** 摘录原文 **
简介
线性回归模型是机器学习中非常基础的模型,重点就是在通过最小二乘法计算参数w和b的值。用python实现线性回归模型很简单,直接调包就好了,出来的结果也高大上。matlab实现线性回归也很方便,因为matlab做矩阵运算很方便。我出血java和C,简单做了一个二维的线性回归模型,供大家参考。多维的也好做。最后测是模型性能是用的留出法。
java代码
public class studentdemi {
public static void main(String[] args) {
//训练数据集
double[] x= { 7, 8, 9.5, 10.5, 14, 16, 18, 22, 15 };
//训练数据标签
float[] y= { 14, 14, 14, 17, 17, 17, 17, 17, 17 };
// 根据最小二乘参数估计公式可以得出w和b
int size_x = x.length;//数据集的长度
double avg_x=0;
double sum_x = 0;
for (int i = 0; i < size_x - 1; i++)
{
sum_x = sum_x + x[i];
}
avg_x = sum_x / size_x;
double fz = 0;
double fm = 0;
for (int i = 0; i <= size_x - 1; i++)
{
fz =fz+ y[i] * (x[i] - avg_x);
fm =fm+x[i] * x[i] - sum_x * sum_x / size_x;
}
double w = fz / fm;
double b = 0;
for (int i = 0; i <= size_x - 1; i++)
{
b = b + y[i] - w*x[i];
}
b = b / size_x;
//测试集数据
double[] x1 = { 9, 10, 7, 22, 14 };
//测试集标签
double[] y1 = { 14, 14, 14, 17, 17 };
double mse = 0;
double avg = 0;
for (int i = 0; i <= x1.length - 1; i++)
{
avg = avg + x1[i];
}
avg = avg / x1.length;
for (int i = 0; i <= x1.length - 1; i++)
{
mse = mse + y1[i] - avg;
}
mse = mse / x1.length;
System.out.println("均方误差:"+mse);
}
}
java其实和C很像,这里java 其实可以定义一些函数 public static double(返回值为double类型)这样可以让代码模块化,更加方便美观。

** 提取数据行 **
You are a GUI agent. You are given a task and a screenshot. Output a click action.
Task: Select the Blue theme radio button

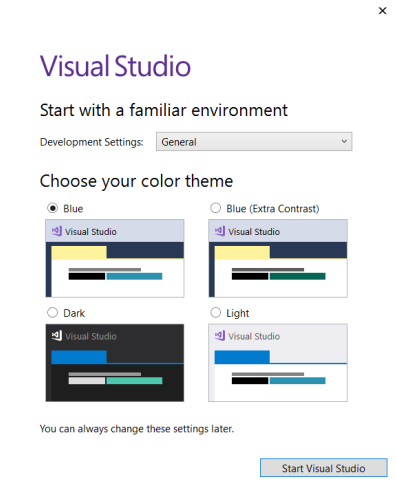(x=52, y=208)
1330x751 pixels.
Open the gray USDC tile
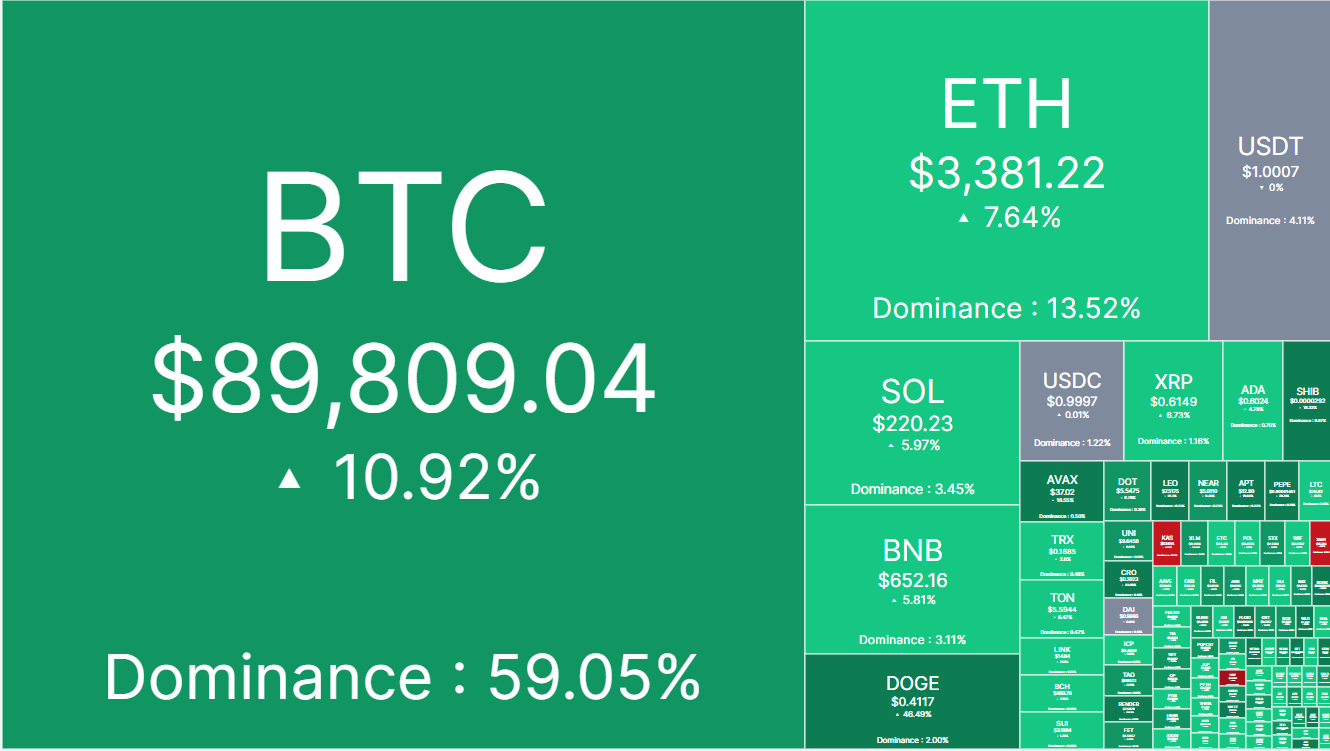pos(1072,401)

** 完成下列各题 **
1/ 根据原文,测试模型性能用的是什么方法?
2/ 请把原文中以“线性回归模型是机器学习中”开头的那一段改写成简短的要点列表,保留其主要事实。

** 参考答案 **
1/ 留出法。

2/
- 线性回归是机器学习中非常基础的模型,重点是用最小二乘法计算参数w和b。
- 用python实现很简单,直接调包即可。
- 用matlab实现也很方便,因为matlab做矩阵运算很方便。
- 作者用java和C做了一个简单的二维线性回归模型,多维的也好做。
- 模型性能用留出法测试。